(Pixel coordinate grounding data)
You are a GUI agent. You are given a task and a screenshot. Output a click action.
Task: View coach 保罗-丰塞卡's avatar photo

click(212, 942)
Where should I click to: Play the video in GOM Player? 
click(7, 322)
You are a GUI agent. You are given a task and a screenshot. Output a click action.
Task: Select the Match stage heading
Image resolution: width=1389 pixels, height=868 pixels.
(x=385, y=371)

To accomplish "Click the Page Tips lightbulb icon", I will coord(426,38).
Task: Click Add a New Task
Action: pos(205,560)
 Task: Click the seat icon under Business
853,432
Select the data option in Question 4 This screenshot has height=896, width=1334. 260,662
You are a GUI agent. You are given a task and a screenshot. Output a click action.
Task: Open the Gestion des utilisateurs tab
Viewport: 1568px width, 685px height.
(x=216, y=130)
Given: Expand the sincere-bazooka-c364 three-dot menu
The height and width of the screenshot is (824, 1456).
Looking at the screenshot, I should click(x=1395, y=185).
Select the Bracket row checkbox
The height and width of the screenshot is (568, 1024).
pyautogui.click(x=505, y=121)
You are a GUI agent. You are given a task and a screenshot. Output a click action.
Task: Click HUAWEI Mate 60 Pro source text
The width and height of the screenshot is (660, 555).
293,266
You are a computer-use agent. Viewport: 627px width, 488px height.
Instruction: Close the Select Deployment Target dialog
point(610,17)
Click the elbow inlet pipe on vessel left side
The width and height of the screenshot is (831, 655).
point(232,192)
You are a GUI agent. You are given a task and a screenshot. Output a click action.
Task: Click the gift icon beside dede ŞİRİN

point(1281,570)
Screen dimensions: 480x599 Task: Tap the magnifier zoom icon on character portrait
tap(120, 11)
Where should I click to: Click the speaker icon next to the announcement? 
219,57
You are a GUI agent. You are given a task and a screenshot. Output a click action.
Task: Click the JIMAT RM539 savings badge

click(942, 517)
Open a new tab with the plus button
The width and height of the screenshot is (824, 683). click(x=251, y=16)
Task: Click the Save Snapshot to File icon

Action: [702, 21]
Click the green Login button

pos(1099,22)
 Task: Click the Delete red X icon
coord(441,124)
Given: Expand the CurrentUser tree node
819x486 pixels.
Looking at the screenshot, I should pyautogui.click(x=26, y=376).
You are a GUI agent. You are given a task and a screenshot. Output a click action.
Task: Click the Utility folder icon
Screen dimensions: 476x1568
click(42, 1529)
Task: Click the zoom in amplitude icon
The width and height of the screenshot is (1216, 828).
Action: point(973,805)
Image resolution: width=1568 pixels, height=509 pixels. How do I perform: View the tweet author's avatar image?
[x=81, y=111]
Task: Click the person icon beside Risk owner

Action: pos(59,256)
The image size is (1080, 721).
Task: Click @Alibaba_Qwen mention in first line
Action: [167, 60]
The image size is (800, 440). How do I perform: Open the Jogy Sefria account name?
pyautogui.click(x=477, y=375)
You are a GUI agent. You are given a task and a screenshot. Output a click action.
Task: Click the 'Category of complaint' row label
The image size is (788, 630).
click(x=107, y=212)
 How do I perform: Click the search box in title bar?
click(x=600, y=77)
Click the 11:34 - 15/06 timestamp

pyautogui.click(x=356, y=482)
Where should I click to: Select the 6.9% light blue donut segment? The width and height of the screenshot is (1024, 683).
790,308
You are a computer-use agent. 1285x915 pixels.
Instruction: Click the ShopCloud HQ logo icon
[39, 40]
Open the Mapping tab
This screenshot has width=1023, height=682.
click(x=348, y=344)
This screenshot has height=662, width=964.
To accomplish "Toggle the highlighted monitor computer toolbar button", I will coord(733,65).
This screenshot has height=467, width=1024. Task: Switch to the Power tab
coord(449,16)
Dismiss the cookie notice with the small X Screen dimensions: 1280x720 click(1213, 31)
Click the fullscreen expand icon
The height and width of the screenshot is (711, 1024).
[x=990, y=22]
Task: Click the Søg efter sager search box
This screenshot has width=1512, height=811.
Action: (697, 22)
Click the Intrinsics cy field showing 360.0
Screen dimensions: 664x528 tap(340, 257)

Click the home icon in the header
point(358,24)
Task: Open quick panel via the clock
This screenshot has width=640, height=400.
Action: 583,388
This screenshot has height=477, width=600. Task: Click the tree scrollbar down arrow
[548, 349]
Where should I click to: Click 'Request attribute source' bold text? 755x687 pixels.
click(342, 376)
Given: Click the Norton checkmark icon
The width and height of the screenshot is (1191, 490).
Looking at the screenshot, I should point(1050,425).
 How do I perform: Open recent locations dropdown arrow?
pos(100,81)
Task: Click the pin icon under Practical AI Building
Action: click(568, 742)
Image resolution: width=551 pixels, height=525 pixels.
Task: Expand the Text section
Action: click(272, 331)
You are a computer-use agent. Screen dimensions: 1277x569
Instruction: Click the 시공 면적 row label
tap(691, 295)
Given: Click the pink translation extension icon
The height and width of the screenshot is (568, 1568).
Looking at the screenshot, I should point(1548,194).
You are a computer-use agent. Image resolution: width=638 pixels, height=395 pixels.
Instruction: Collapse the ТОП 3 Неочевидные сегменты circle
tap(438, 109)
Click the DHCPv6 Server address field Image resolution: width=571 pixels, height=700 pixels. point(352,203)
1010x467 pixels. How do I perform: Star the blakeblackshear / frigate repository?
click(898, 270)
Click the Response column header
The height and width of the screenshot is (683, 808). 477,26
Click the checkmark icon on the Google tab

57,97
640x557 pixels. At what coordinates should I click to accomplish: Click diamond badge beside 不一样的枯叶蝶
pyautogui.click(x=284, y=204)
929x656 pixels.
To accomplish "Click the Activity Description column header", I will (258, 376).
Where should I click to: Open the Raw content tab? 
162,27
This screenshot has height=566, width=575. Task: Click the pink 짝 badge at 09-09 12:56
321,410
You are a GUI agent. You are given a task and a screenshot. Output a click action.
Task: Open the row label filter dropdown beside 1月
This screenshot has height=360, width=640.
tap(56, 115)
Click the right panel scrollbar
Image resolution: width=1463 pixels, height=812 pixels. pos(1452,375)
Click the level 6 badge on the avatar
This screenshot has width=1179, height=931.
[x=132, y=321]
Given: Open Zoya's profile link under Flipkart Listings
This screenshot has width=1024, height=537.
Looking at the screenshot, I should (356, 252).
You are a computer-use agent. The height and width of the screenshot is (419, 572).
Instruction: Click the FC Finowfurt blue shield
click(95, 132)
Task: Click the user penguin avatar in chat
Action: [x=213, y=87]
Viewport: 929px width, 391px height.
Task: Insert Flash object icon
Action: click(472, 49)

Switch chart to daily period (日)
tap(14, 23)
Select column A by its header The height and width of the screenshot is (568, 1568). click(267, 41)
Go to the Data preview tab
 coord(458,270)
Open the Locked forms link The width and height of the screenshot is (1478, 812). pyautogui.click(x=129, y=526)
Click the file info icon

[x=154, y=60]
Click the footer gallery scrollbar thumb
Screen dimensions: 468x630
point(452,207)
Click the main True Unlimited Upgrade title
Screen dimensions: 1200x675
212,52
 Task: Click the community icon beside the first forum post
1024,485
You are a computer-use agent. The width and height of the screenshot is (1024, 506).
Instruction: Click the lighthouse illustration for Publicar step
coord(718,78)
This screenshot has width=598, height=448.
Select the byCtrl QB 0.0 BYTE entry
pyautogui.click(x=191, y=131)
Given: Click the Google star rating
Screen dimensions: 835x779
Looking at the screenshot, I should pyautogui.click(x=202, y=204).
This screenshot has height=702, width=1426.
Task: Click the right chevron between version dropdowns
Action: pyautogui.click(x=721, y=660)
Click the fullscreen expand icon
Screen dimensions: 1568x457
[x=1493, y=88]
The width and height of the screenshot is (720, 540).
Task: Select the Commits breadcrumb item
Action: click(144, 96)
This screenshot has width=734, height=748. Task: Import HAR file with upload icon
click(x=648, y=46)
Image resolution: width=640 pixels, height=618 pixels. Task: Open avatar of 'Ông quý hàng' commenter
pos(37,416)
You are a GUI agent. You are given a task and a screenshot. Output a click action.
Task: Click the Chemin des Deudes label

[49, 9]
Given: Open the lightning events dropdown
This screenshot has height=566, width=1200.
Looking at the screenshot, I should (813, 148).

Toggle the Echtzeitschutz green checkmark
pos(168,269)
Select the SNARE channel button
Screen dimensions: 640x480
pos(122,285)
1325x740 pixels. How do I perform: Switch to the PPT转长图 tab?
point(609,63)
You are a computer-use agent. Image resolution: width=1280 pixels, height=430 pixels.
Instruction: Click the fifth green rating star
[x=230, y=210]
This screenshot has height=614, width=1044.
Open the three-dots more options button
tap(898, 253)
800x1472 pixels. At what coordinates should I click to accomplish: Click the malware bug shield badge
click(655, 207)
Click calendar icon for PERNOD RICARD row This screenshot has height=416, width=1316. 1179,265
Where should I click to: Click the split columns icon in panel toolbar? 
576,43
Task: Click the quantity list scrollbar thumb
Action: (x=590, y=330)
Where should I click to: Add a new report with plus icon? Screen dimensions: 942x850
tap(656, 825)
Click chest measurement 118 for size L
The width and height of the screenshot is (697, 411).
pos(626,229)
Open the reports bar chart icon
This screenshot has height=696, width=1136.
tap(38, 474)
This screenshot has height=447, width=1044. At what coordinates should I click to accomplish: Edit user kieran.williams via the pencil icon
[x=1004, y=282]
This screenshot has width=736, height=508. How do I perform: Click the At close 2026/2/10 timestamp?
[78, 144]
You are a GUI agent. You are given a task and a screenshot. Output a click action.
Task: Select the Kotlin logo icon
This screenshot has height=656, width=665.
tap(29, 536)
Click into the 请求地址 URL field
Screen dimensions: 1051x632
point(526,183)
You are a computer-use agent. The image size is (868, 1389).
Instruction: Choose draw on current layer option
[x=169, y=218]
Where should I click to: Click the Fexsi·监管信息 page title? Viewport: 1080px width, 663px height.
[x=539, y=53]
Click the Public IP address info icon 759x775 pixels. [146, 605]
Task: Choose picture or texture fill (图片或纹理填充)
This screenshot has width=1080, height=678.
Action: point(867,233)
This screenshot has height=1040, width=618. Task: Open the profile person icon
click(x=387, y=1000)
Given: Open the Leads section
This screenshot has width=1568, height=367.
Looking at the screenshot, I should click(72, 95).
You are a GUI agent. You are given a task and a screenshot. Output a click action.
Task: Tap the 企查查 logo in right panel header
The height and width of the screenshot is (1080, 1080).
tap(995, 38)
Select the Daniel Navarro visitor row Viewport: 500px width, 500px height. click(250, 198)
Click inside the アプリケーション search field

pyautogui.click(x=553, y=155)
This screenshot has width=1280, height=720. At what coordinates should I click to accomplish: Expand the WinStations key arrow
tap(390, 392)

Your instructions —
Each line above with the word "computer" needs to be copied.

Response for this exercise —
You are a computer-use agent. Viewport: 627px width, 488px height.
You are a computer-use agent. 1285x915 pixels.
To accomplish "Toggle the highlighted monitor computer toolbar button", I will coord(733,65).
You are a computer-use agent. Screen dimensions: 1277x569
You are a computer-use agent. Image resolution: width=638 pixels, height=395 pixels.
You are a computer-use agent. The height and width of the screenshot is (419, 572).
You are a computer-use agent. The width and height of the screenshot is (1024, 506).
You are a computer-use agent. Image resolution: width=1280 pixels, height=430 pixels.
You are a computer-use agent. The image size is (868, 1389).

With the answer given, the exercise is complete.